* _Try it_
Please return every record exactly as it appears.
===============
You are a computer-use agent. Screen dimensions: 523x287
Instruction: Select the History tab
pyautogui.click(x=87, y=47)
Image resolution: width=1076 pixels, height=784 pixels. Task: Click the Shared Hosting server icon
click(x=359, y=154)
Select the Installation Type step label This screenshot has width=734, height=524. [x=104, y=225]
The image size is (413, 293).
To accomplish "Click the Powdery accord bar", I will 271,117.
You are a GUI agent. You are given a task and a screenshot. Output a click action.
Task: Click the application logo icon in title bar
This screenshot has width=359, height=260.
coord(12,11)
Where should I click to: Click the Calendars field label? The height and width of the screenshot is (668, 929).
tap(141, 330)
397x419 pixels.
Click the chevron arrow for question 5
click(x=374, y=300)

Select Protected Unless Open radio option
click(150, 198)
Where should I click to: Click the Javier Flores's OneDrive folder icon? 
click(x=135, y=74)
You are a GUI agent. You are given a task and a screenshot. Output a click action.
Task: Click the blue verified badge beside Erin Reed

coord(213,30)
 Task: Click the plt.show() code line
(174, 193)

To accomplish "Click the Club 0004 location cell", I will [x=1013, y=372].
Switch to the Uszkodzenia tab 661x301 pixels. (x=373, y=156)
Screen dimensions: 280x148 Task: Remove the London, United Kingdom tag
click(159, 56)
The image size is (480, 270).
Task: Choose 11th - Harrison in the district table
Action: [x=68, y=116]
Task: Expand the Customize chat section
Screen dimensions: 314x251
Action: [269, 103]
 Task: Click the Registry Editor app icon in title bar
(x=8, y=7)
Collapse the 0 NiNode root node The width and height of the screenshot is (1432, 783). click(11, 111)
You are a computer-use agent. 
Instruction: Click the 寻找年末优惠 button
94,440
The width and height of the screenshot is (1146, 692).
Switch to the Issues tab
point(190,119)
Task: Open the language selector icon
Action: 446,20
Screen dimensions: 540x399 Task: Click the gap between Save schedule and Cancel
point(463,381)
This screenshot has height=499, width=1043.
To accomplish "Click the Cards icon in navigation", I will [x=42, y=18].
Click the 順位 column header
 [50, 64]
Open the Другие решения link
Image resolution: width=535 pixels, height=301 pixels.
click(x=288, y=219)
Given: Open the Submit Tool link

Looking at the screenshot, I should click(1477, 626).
===============
* _Solved exercise_
You are a computer-use agent. Screen dimensions: 523x287
Instruction: Select the History tab
pyautogui.click(x=87, y=47)
Image resolution: width=1076 pixels, height=784 pixels. Task: Click the Shared Hosting server icon
click(x=359, y=154)
Select the Installation Type step label This screenshot has width=734, height=524. [x=104, y=225]
The image size is (413, 293).
To accomplish "Click the Powdery accord bar", I will 271,117.
You are a GUI agent. You are given a task and a screenshot. Output a click action.
Task: Click the application logo icon in title bar
This screenshot has width=359, height=260.
coord(12,11)
Where should I click to: Click the Calendars field label? The height and width of the screenshot is (668, 929).
tap(141, 330)
397x419 pixels.
Click the chevron arrow for question 5
click(x=374, y=300)

Select Protected Unless Open radio option
click(150, 198)
Where should I click to: Click the Javier Flores's OneDrive folder icon? 
click(x=135, y=74)
You are a GUI agent. You are given a task and a screenshot. Output a click action.
Task: Click the blue verified badge beside Erin Reed

coord(213,30)
 Task: Click the plt.show() code line
(174, 193)

To accomplish "Click the Club 0004 location cell", I will [x=1013, y=372].
Switch to the Uszkodzenia tab 661x301 pixels. (x=373, y=156)
Screen dimensions: 280x148 Task: Remove the London, United Kingdom tag
click(159, 56)
The image size is (480, 270).
Task: Choose 11th - Harrison in the district table
Action: [x=68, y=116]
Task: Expand the Customize chat section
Screen dimensions: 314x251
Action: [269, 103]
 Task: Click the Registry Editor app icon in title bar
(x=8, y=7)
Collapse the 0 NiNode root node The width and height of the screenshot is (1432, 783). click(11, 111)
You are a computer-use agent. 
Instruction: Click the 寻找年末优惠 button
94,440
The width and height of the screenshot is (1146, 692).
Switch to the Issues tab
point(190,119)
Task: Open the language selector icon
Action: 446,20
Screen dimensions: 540x399 Task: Click the gap between Save schedule and Cancel
point(463,381)
This screenshot has height=499, width=1043.
To accomplish "Click the Cards icon in navigation", I will [x=42, y=18].
Click the 順位 column header
 [50, 64]
Open the Другие решения link
Image resolution: width=535 pixels, height=301 pixels.
click(x=288, y=219)
Given: Open the Submit Tool link

Looking at the screenshot, I should click(1477, 626).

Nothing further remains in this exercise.